COSA FARE:
A – Ripeti fedelmente la parte del brano su Zidane che parte da "Il lavoro di" e finisce con "vinta da Ancelotti.".
B – Rispondi a queste domande sul brano su Zidane:
(i) Dopo quanti anni il Real Madrid è tornato a vincere la Liga?
(ii) Quale squadra ha eliminato Zidane dalla Copa del Rey 2016/2017?
(iii) Quante Champions League hanno vinto in totale in carriera Mourinho, Ancelotti e Benitez?
C – Prosegui il brano su Zidane, partendo dopo l'ultima frase riportata.

BRANO DI TESTO:
Zidane è il contraltare assoluto di Guardiola: il catalano è l’innovazione tattica, Zizou è la gestione dei campione e dei momenti. Che vince.

Complimenti a Zidane, allenatore pragmatico che sceglie sempre la strada per vincere

Il lavoro di Zidane

Il Real Madrid ha vinto la Liga cinque anni dopo l’ultima volta. I nomi degli allenatori di stanza al Bernabeu in questo lustro dovrebbero servire a chiarire subito la forza del lavoro di Zidane. Mourinho, Ancelotti, Benitez. Un totale di sei Champions League vinte in carriera, tecnici che non sono riusciti a portare negli ultimi cinque anni il Real Madrid in cima alla Spagna. Mourinho, appunto, c’era riuscito nel 2012. Per poi andare a sbattere contro il muro della Champions. Quella Champions vinta da Ancelotti.

Ma pure Zidane ha vinto la Champions, lo scorso anno. Anzi, ha vinto tutte le competizioni che ha iniziato meno la Copa del Rey 2016/2017. È stato eliminato dal Celta Vigo, a gennaio. Nessuno si è strappato i capelli, o meglio: allora se li strapparono, ma oggi sorridono di gusto. Perché Zidane ha vinto la Liga 2017, la Champions, la Supercoppa Europea e il Mondiale per Club 2016. Ed ha tenuto una media punti superiore a tutti anche durante la Liga 2015/2016.

MATERIALE FORNITO:

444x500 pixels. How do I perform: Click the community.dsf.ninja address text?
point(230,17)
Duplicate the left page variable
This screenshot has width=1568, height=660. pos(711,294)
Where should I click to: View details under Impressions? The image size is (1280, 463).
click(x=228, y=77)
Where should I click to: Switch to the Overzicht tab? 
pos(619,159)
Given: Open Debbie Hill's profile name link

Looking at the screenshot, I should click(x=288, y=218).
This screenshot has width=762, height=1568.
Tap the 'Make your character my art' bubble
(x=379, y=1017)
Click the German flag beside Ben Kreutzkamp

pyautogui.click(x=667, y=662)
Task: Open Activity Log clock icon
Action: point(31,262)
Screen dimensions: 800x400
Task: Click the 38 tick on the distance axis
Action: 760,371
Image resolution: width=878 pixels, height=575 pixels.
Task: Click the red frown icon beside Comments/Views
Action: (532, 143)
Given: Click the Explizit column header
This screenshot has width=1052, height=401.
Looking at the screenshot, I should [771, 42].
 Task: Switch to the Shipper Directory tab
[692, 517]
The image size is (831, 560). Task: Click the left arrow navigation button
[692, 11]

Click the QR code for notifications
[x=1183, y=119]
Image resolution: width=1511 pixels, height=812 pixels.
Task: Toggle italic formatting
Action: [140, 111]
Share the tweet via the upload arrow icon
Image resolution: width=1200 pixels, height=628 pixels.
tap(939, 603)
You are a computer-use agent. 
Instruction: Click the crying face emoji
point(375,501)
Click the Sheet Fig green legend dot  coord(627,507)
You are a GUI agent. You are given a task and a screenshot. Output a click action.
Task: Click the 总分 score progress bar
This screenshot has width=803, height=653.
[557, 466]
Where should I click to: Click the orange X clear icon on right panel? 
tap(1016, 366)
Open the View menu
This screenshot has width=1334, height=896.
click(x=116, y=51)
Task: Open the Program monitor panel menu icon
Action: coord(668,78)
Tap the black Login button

ELENCO RISPOSTE:
A –
Il lavoro di Zidane

Il Real Madrid ha vinto la Liga cinque anni dopo l’ultima volta. I nomi degli allenatori di stanza al Bernabeu in questo lustro dovrebbero servire a chiarire subito la forza del lavoro di Zidane. Mourinho, Ancelotti, Benitez. Un totale di sei Champions League vinte in carriera, tecnici che non sono riusciti a portare negli ultimi cinque anni il Real Madrid in cima alla Spagna. Mourinho, appunto, c’era riuscito nel 2012. Per poi andare a sbattere contro il muro della Champions. Quella Champions vinta da Ancelotti.

B –
(i) Cinque anni.
(ii) Il Celta Vigo.
(iii) Sei.

C –
Zidane è bravo. Semplicemente. E il motivo l’abbiamo trovato/spiegato pure noi, nell’analisi tattica di Real Madrid-Napoli. Lo facemmo già nel titolo (“Il Real ha vinto perché è più forte. E perché ha giocato sui punti deboli del Napoli”). Lo facemmo nel testo, scrivendo così:

Zidane è stato bravissimo a preparare bene la partita, e i suoi giocatori sono stati altrettanto bravi a mettere in atto il suo piano di gioco, anche a risultato momentaneamente negativo. È la forza delle squadre più forti, che hanno grande qualità e sono pure organizzate. Non vincerebbero la Champions League, sennò.

Premia la squadra che ha saputo leggere meglio i momenti di gioco, sfruttare le qualità proprie e le problematiche dell’avversario. E che ha saputo pure giocare la partita su queste problematiche. Un atteggiamento di umiltà che definisce la grandezza di chi abbiamo affrontato, ma anche la dimensione riconosciuta del Napoli.

Vincere

Zidane interpreta il ruolo di allenatore in maniera diversa rispetto a come interpretava quello di calciatore. Una condizione particolare, soprattutto a livello psicologico. Se Zizou, in campo, era l’archetipo tecnico e mentale del trequartista, criterio estetico eventualmente indifferente alla funzionalità, Zidane in panchina è sostanza senza orpello. È lo sfruttamento di tutte le armi a disposizione per vincere.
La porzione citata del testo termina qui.